▸ Task input
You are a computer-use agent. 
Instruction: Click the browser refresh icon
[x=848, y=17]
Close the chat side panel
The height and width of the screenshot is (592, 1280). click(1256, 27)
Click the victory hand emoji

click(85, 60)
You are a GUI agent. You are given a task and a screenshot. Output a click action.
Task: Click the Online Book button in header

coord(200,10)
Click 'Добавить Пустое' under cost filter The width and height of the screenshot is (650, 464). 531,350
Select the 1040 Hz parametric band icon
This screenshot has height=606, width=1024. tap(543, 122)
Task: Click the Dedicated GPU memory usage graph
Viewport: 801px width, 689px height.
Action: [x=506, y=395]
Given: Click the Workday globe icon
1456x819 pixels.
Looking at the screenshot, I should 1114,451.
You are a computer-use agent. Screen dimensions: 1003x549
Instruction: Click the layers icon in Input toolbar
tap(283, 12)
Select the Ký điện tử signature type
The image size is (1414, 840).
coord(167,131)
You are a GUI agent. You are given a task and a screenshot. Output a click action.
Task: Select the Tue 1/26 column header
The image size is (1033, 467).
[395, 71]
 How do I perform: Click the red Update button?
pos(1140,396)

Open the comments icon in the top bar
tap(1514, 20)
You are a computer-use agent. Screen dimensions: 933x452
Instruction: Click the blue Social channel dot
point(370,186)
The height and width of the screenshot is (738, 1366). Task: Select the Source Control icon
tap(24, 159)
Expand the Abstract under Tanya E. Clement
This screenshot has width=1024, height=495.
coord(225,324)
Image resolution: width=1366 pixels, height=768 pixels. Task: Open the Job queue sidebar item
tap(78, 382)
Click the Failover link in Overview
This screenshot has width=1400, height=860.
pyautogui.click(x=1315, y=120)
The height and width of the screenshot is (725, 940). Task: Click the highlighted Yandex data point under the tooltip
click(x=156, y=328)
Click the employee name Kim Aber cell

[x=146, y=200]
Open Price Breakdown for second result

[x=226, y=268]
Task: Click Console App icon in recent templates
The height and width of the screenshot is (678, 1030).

▸ Exercise objective
Please set down exactly the lines running from the one with "Click the employee name Kim Aber cell" to the last line of the entries above, both of them included, and no others.

▸ Output
Click the employee name Kim Aber cell

[x=146, y=200]
Open Price Breakdown for second result

[x=226, y=268]
Task: Click Console App icon in recent templates
The height and width of the screenshot is (678, 1030).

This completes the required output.